§ **Problem 1**: According to the biography of Leixuri Arrizabalaga, at what age did she join Euzko Gaztedi?
§ **Problem 2**: Carry on the biography of Leixuri Arrizabalaga from the point at which it stops.

━━ Given text

Town councillor of Gatika
- In office 14 June 2003 – 30 June 2021
- Preceded by: (new term)
- Succeeded by: Arantza Egia

Personal details
- Born: Leixuri Arrizabalaga Arruza 25 April 1981 (age 45) Gatika, Biscay, Spain
- Party: Basque National Party
- Children: 2
- Education: University of Deusto
- Occupation: Lawyer

= Leixuri Arrizabalaga =

Basque lawyer and politician

Leixuri Arrizabalaga Arruza (born 25 April 1981) is a Basque lawyer and politician affiliated with the Basque National Party. She started her political career at a young age as town councillor in her hometown Gatika. She was a member of the Basque Parliament for Biscay from 2012 to 2023, and also served as mayor of Gatika from 2015 to 2021. She was her party's leading candidate for Biscay in the 2020 Basque Parliament election. In 2023 she was appointed to the Provincial Council of Biscay, serving as foral deputy of Basque Language, Culture and Sport and government spokesperson under Deputy General (president) Elixabete Etxanobe.

== Early years ==
Arrizabalaga was born to a mother from Gatika and a father from Plentzia. The family was politically involved in the Basque National Party. Arrizabalaga was raised in Gatika, and she was active in the town life as a member of the local choir and the local traditional Basque dance group.

She graduated in law from the University of Deusto, and coursed a master's degree to practice law in the same university. She centered her career working as a lawyer, especially involved in family law and gender violence cases.

== Political career ==
Arrizabalaga joined Euzko Gaztedi, the youth wing of the Basque National Party, when she was 18 years old. She became a member of the Basque National Party in 2003, affiliated to the local branch of Gatika.

=== Local politics (2003-2021) ===
She contested the 2003 local elections of Gatika in the Basque National Party's list. She became a town councillor for the 2003–2007 term, serving in the local government as councillor for Youth, Culture and Sports. She was re-elected in the 2007 local elections, and was promoted to deputy mayor for the 2007–2011 term.

Arrizabalaga was the second member of the Basque National Party's ticket for the 2011 local elections, and continued to serve as deputy mayor for the 2011–2015 term. She was her party's leading candidate in the 2015 local elections. The party won the election with 44.54% of the vote, and Arrizabalaga was the mayor for the 2015–2019 term. She is the first woman ever to serve as mayor of Gatika.

━━━━
━━ Extracted data

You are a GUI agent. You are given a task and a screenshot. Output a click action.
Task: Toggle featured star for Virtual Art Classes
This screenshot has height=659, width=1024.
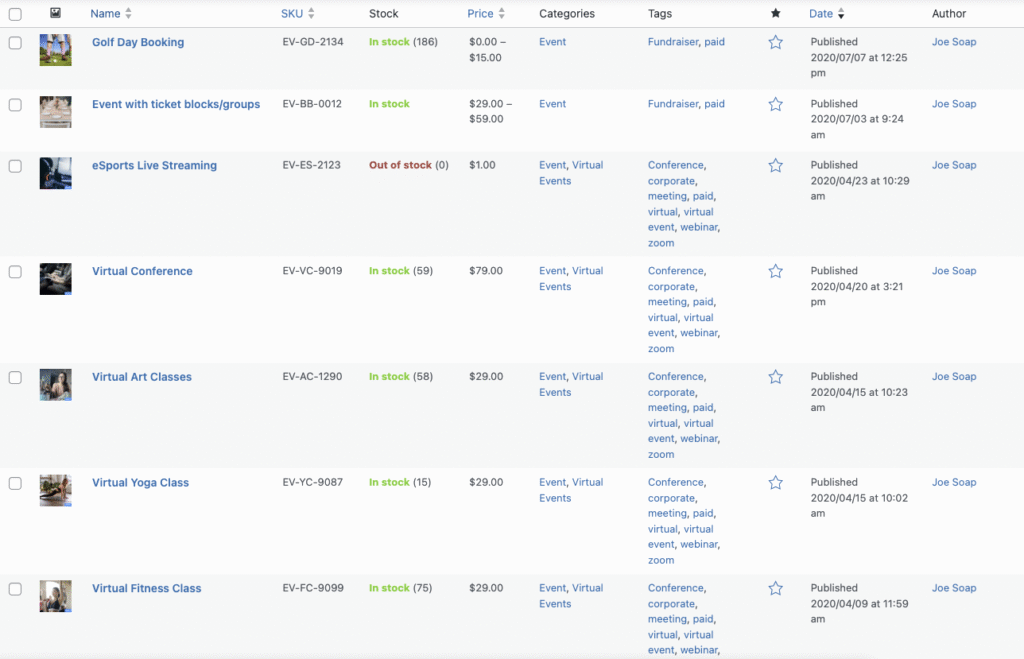tap(775, 377)
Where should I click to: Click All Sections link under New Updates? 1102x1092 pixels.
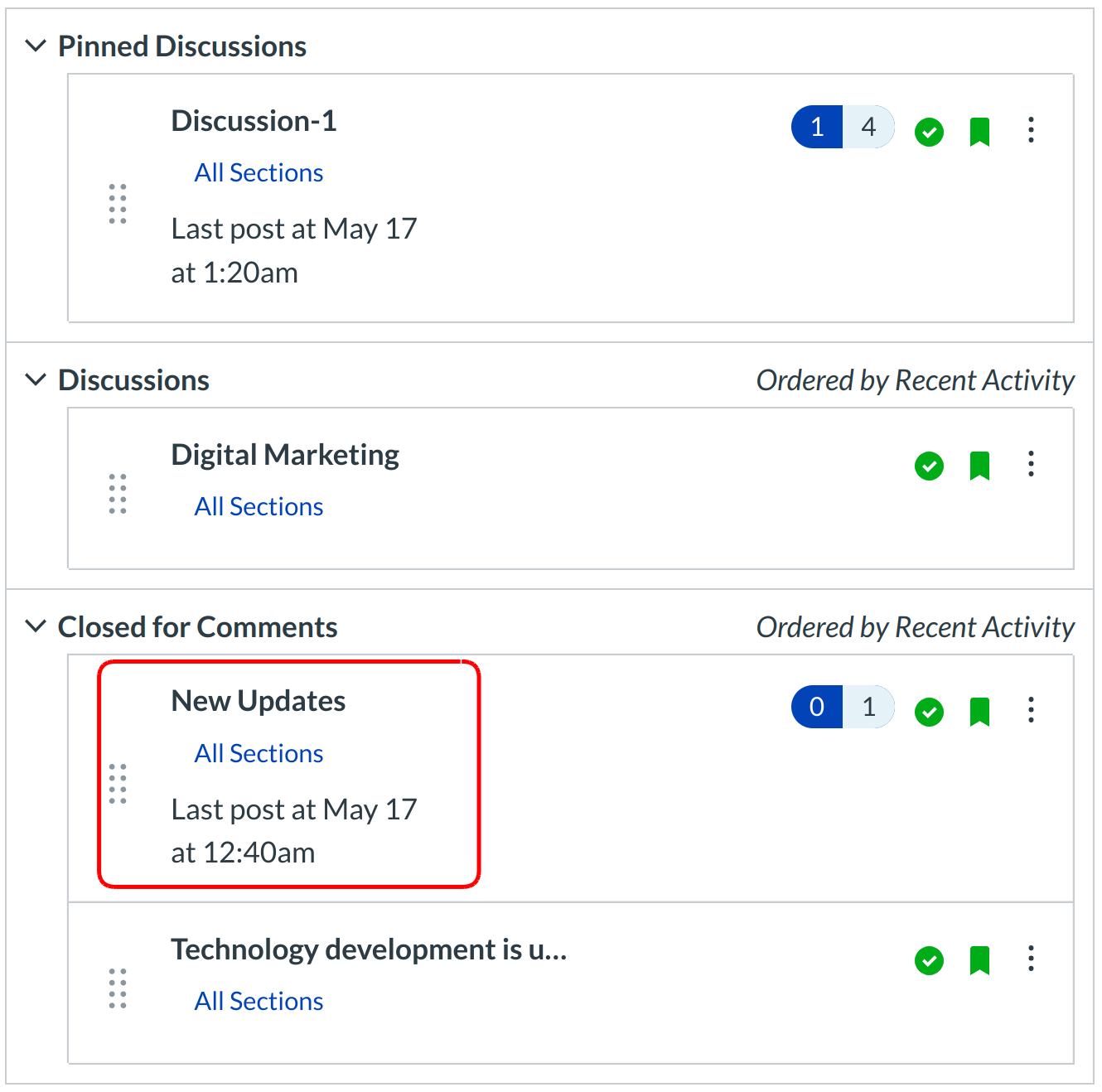tap(259, 754)
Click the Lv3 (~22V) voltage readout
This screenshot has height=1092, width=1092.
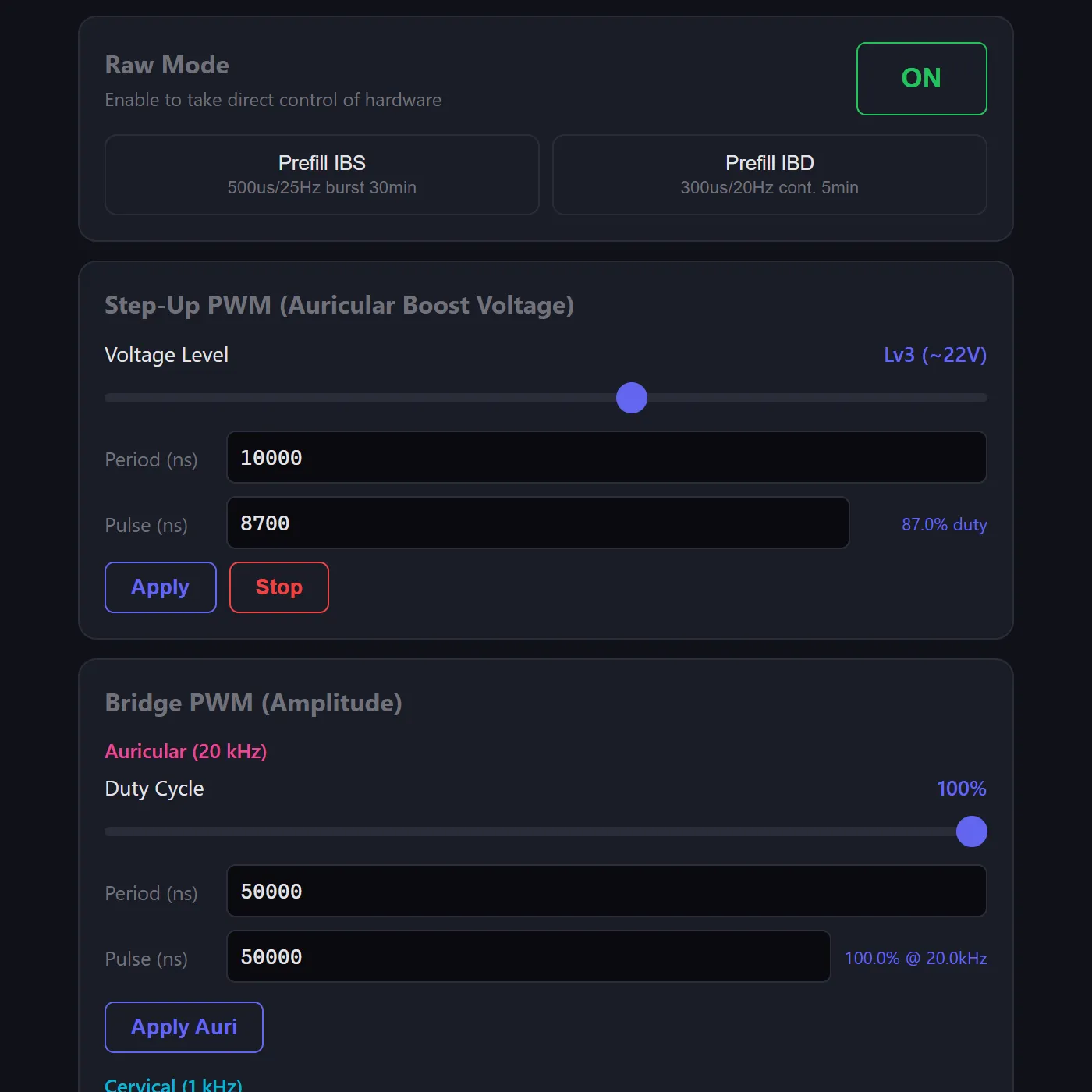[x=934, y=355]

━━━━

§ **Task result 1**: She joined at 18 years old.

§ **Task result 2**:
She was once again the Basque National Party's candidate for mayor in the 2019 local elections. The party increased the vote share to 52.75% and secured an absolute majority, which was its best performance since 1986.

Since 2012, she was also serving as a member of the Basque Parliament. In June 2021 she stepped down as mayor and local councillor, in order to focus on her work in parliament. She was succeeded by Onintze Amezaga.

=== Member of the Basque Parliament (2012-2023) ===
Arrizabalaga contested the 2012 Basque regional election, which saw the Basque National Party return to government. She became a member of parliament after various party colleagues had resigned to serve in government.

She was the spokesperson of her party on equality and gender issues. She was also a designated member of the management board of the Basque Institute of Women (Emakunde). In 2019 she spoke in favour of trans rights.

She was re-elected in the 2016 Basque regional election and the 2020 Basque regional election. In the 2020 election, she led her party's list for Biscay, which increased her political profile.

=== Provincial Council of Biscay (since 2023) ===
After the 2023 Basque foral elections, Elixabete Etxanobe became the new Deputy General (president) of the Biscay Provincial Council. She announced the composition of her cabinet on 5 July 2023, and Arrizabalaga was appointed foral deputy of Basque Language, Culture and Sport. In September 2023 she was also appointed spokesperson of the government.

== Personal life ==
Arrizabalaga is fluent in Basque, Spanish and English. She resides in her hometown, Gatika. She has a twin son and daughter.